Guam was chosen in 2006 as a relocation site, after the U.S. and Japan finally bent to Okinawa demands and agreed to reduce the large troop presence here. But the needed improvements on Guam have been slow to materialize and some earlier relocation work was recently scrapped due to public opposition and shifting U.S.-Japan plans.

“We are trying to receive comments and see what may work” for the Marines on the island, said Maj. Darren Alvarez, local deputy director of the Joint Guam Program Office, which is handling the buildup for the Navy.

The Navy originally proposed using an ancient ancestral burial ground, called Pagat, as a location for the Marines to train with machine guns and grenades. It was strongly opposed by many citizens groups, sparking a lawsuit against the service and the Department of Defense. The military eventually agreed to conduct another study of sites.

In the meantime, the U.S. and Japan signed a revised agreement in April that reduced the number of Marines slated to move to Guam. The island is now set to become one of several key locations in a new Marine Corps presence that will arc across the Pacific, from joint bases in Australia to domestic bases in Hawaii.

The Guam move would significantly reduce the 19,000 Marines on Okinawa, who have remained since World War II and caused resentment due to sporadic crime, air traffic and noise. Over the last two months, Okinawans have waged numerous protests over the arrival of Osprey aircraft and the U.S. military called a Japan-wide curfew after two sailors were charged with gang-raping and robbing an Okinawa woman.

But little progress has been made recently on Guam. The amended U.S. Japan agreement in April reduced the relocation from 9,000 to 5,000 and meant the Navy had to discard months of work.

Alvarez said the Navy has started fresh with an expanded list of seven potential sites for the firing ranges and housing. They include Pagat.

“We have no preferred alternative at this point,” he said.

The service is now asking the public to weigh in on the sites and will use that information to eventually make its decision, expected in 2015. If training ranges are built in the Pagat area, the Navy has pledged to allow Guamanians unfettered year-round access to the land, Alvarez said.

Sen.
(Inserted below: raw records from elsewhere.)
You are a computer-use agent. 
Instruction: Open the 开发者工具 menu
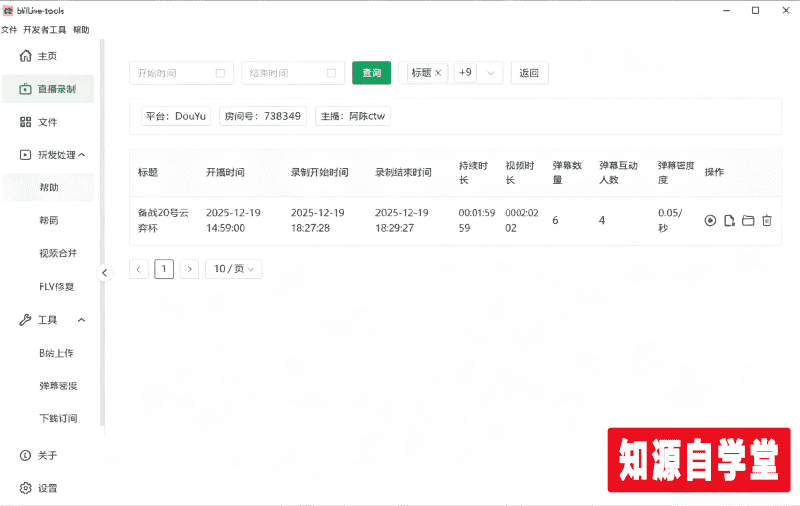tap(45, 30)
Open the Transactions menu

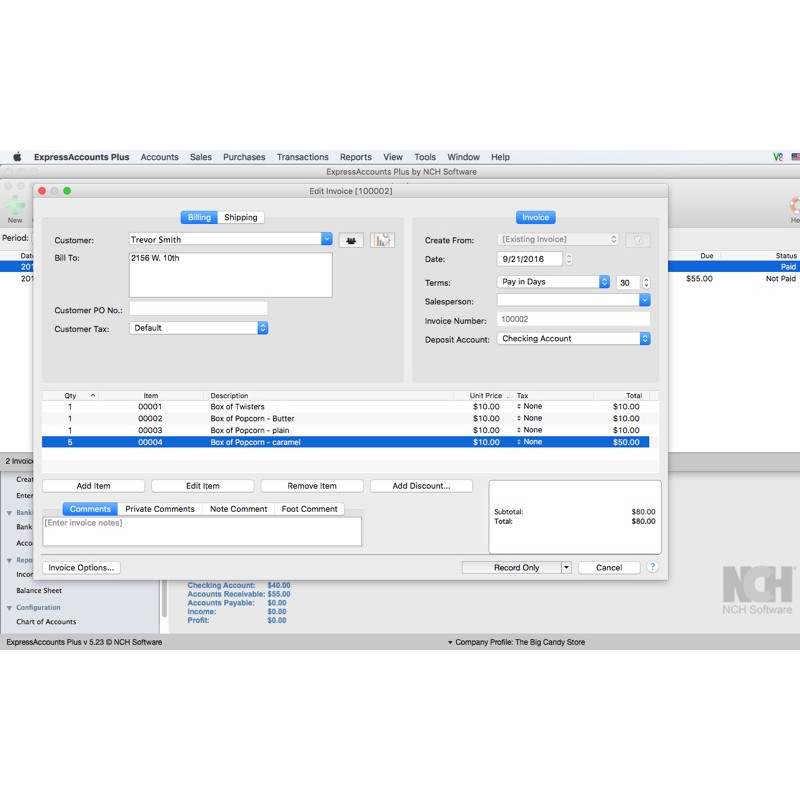(302, 157)
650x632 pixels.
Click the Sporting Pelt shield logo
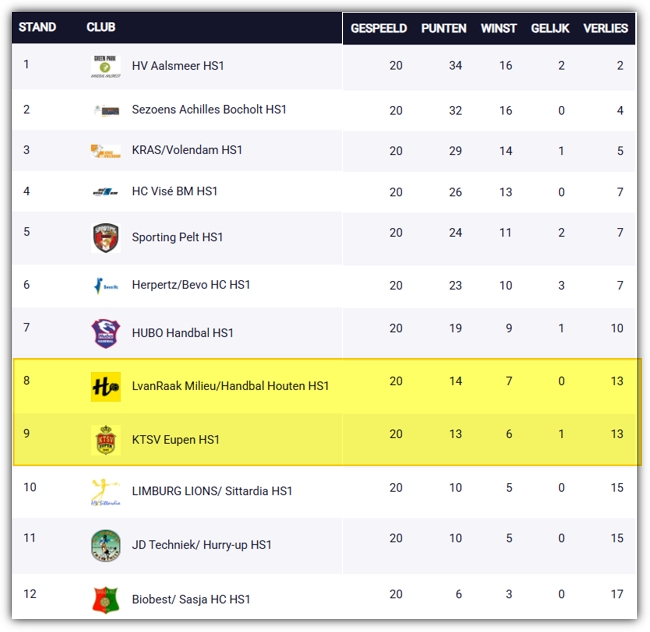[x=106, y=237]
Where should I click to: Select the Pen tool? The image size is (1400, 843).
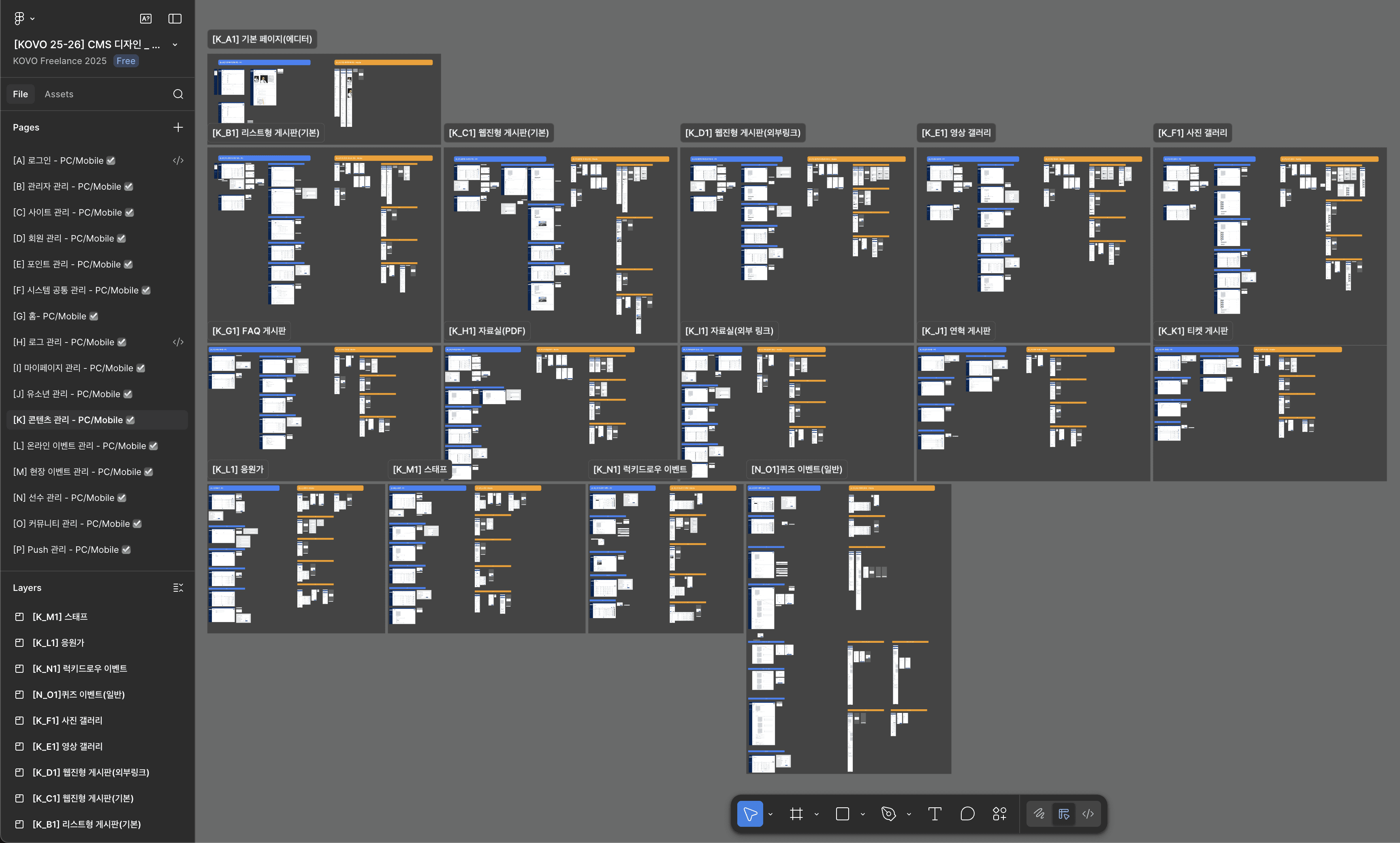pos(888,814)
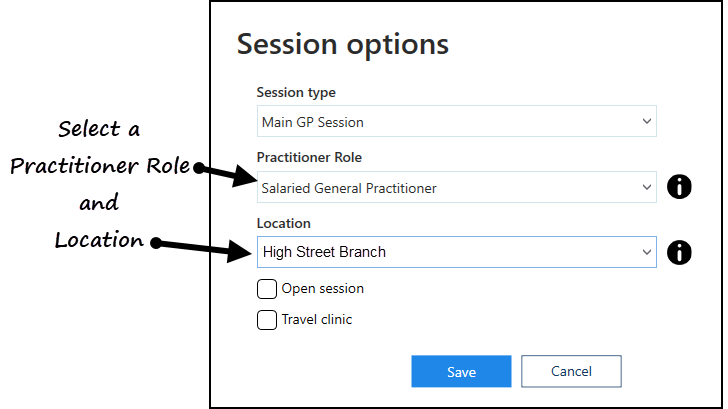The height and width of the screenshot is (409, 728).
Task: Click the 'Salaried General Practitioner' field value
Action: pyautogui.click(x=349, y=188)
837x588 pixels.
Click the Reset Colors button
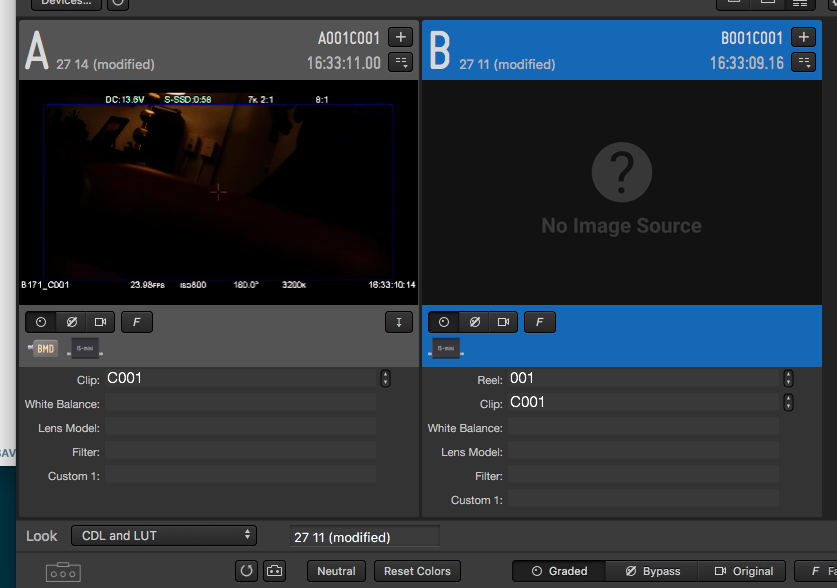coord(418,571)
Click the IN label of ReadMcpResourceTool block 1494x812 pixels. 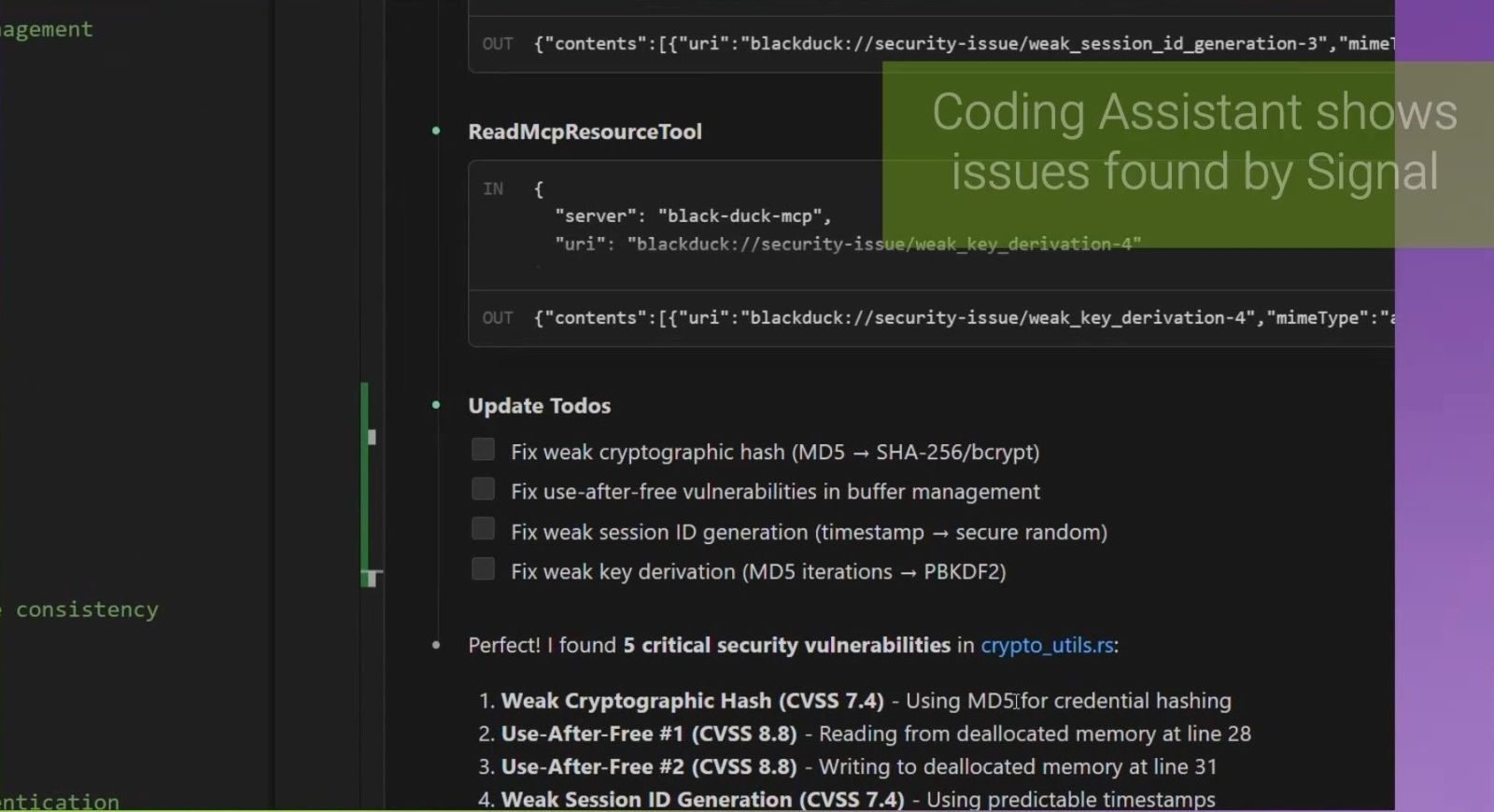pyautogui.click(x=493, y=189)
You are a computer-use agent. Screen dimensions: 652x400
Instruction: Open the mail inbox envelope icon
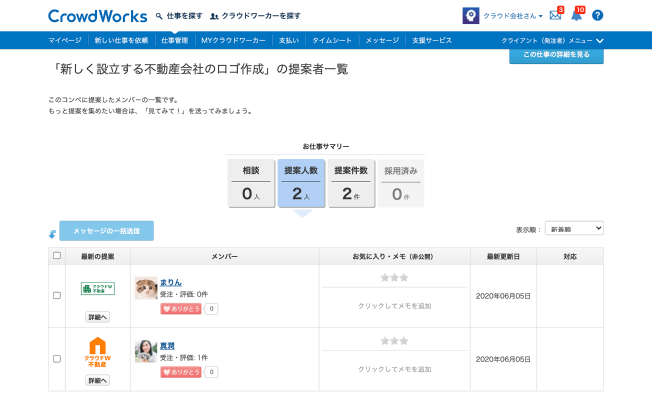[555, 16]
Judy Guthertz, chairwoman of the Guam legislature’s military buildup committee, said many on Guam support the military buildup as an economic opportunity and eagerly anticipate progress toward relocating the Marines.

Guthertz has pressed for local businesses to have access to construction contracting and she has also asked Congress to expedite the environmental studies and release of federal funding for the buildup.

However, the military’s continued pursuit of the Pagat site could be a potential snag, Guthertz said.

“It is still something they are seriously looking at,” she said. “It may be contentious and it could be controversial still.”